Acordam os Juízes Desembargadores do Tribunal Central Administrativo Norte: I.RELATÓRIO 1.1.O Magistrado do Ministério Público junto do Tribunal Administrativo e Fiscal de Mirandela, intentou ação de PERDA DE MANDATO contra M.

, residente na Rua (…), (…), (…), formulando o seguinte pedido: “Nestes termos e nos demais de direito, deve a presente ação ser julgada provada e procedente, e, em consequência, ser declarada a perda do atual mandato do R., M., como Presidente da Junta de Freguesia de (...), (…).” Alegou, para o efeito, em síntese, que o R. era dono de 1/3 indiviso do prédio urbano composto por casa de habitação de dois andares (com 89m2 de área de implantação), sito no Largo do (...), lugar de (...), (…), inscrito na matriz predial respetiva sob o artigo 160º, com o VPT de 15.204.70€, descrito e inscrito, em seu nome e dos restantes dois comproprietários – seus irmãos –, na Conservatória do Registo Predial respetiva sob o n.º 714; Que na reunião de 23.05.2019 da Junta de Freguesia de (...), estando presentes o ora Réu, M., na qualidade de Presidente, e os dois Vogais, o primeiro apresentou a proposta de deliberação de compra, pela Freguesia, do imóvel em causa, pelo preço de 7.500.00€, devendo, no ato, a Junta ser representada pelo Secretário, o que foi aprovado por unanimidade; Na sessão ordinária de 22.06.2019, sob proposta do ora Réu, Presidente da Junta, a deliberação em questão foi discutida e aprovada por unanimidade em Assembleia de Freguesia; Por escritura-pública de 03.07.2019, a Junta de Freguesia de (...), legalmente representada pelo Secretário, adquiriu, por contrato de compra-e-venda, pelo preço declarado de 7.500.00€, o imóvel em causa ao ora Réu e restantes comproprietários; Mais alegou que o R. sabia que não podia tomar parte no procedimento em causa, pois que nele era parte interessada, com os seus irmãos e que ao deliberar e votar favoravelmente, na reunião da Junta de Freguesia, a proposta de compra do imóvel em questão, o R. agiu deliberada e conscientemente, com o propósito de conseguir um benefício de cariz patrimonial para si e para os seus irmãos; Tal comportamento do R – a intervenção, no exercício das funções ou por causa delas, em procedimento administrativo relativamente ao qual se verificava impedimento legal, com vista ao seu benefício e de terceiros com laços de parentesco relevantes – constitui motivo bastante para a declaração judicial da perda de mandato (cfr, arts. 266º/2 da Constituição da República, 31º/3 e 69º/1-a) e b) do CPA, 4º-b-iv) da L-29/87, de 30/06, e 8º/2 da referida L-27/96);*1.2.
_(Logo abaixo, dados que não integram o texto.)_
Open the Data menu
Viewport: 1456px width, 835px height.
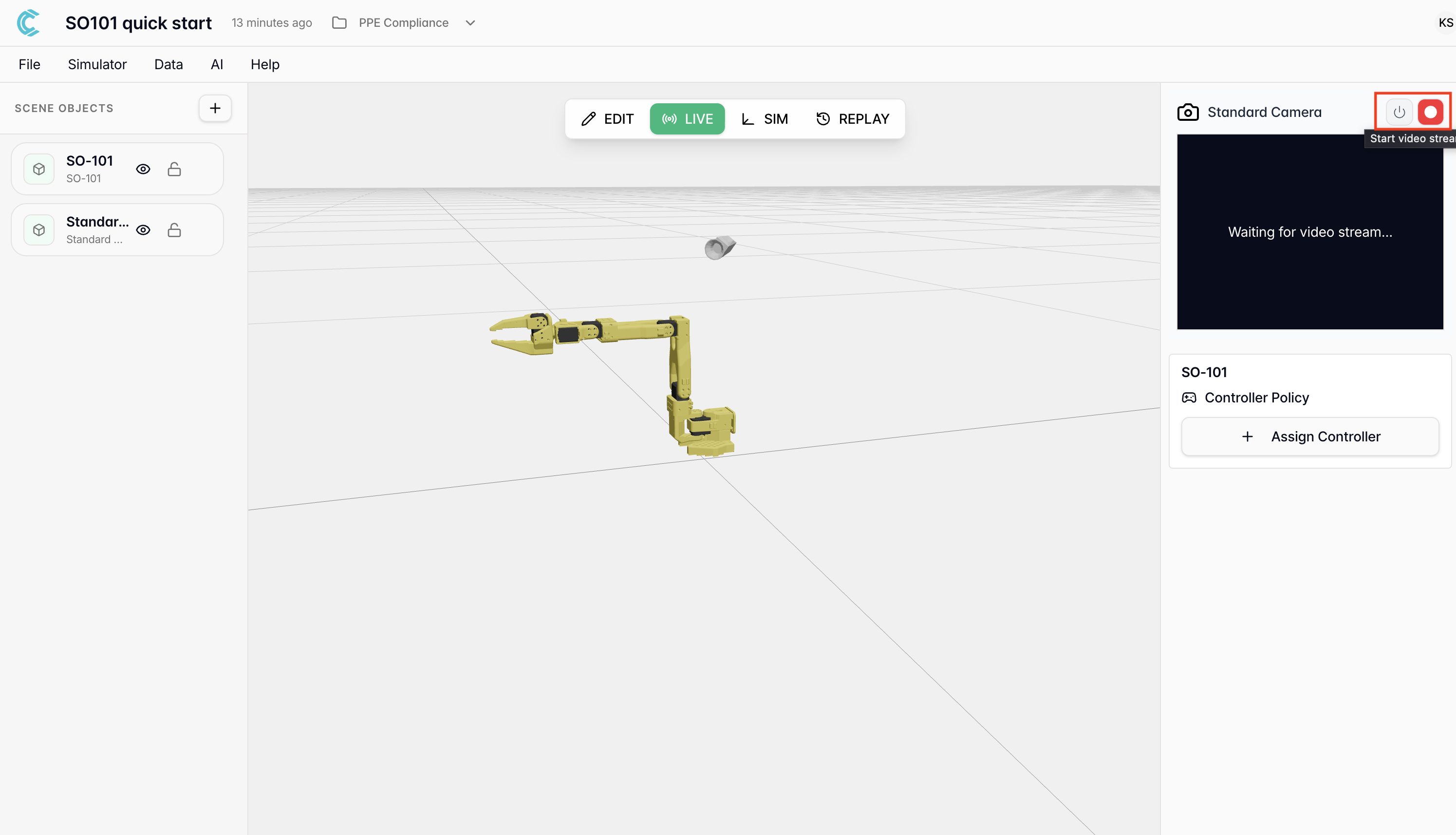[x=168, y=64]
Citado, o Réu contestou, defendendo-se por impugnação, sustentando em síntese que, apesar de ter estado presente na reunião de 23.05.2019 da Junta de Freguesia de (...), na qualidade de seu Presidente, juntamente com os dois vogais, M. (secretário) e A. (tesoureira), não foi quem apresentou a proposta de deliberação e compra pela referida Freguesia do imóvel em causa; Refere que a referida aquisição foi precedida de negociações prévias que envolveram diretamente os seus irmãos, sendo que participou também em tais negociações por ser parte interessada, mas despido da função de Presidente da Junta de Freguesia; Mais alega que não participou nem votou em tal deliberação, a qual apenas foi votada pelos vogais (dois) que aí estavam presentes e que da ata não constam, mas deviam constar, tais circunstâncias, tendo assinado a ata sem disso se aperceber; Refere ainda que foi deliberado pela Junta de Freguesia delegar no seu secretário, M., a representação desta no ato de aquisição do imóvel e que do ato de aquisição em causa não resultou qualquer prejuízo para a Junta de Freguesia de (...) e que o R. nenhum enriquecimento obteve diretamente da venda do imóvel; Alegou também que Junta de Freguesia de (...), por necessidade de espaço, para balneários públicos, salão de eventos, recolha de alfaias agrícolas e armazenamento de produtos e equipamentos, os quais habitualmente se encontram dispersos, em casas privadas, nomeadamente, dos membros do executivo atuais e anteriores, entendeu resolver uma necessidade de longa data, pela população em geral ansiada, adquirindo assim um espaço para construir um edifício e suprir tais necessidades; Que para o efeito, avaliou as hipóteses existentes e percebendo que não existiam propostas alternativas viáveis entendeu que o espaço que reunia melhores condições, apesar de em parte estar em ruinas, estava dotado de infraestruturas, saneamento, água e luz e consequentemente, propôs a sua aquisição; E que, levou ainda em consideração, o fator preço, porquanto, tal edifício estava avaliado fiscalmente pelo valor de € 15.204,70 e foi proposta a sua aquisição por, cerca de metade do preço, ou seja €7.500,00; Termina, pugnando pela improcedência da presente ação.

*1.3.

O Ministério Público replicou, invocando que a força probatória da ata só pode ser ilidida com base na sua falsidade, o que o R. não fez, pugnando pela improcedência da argumentação do R.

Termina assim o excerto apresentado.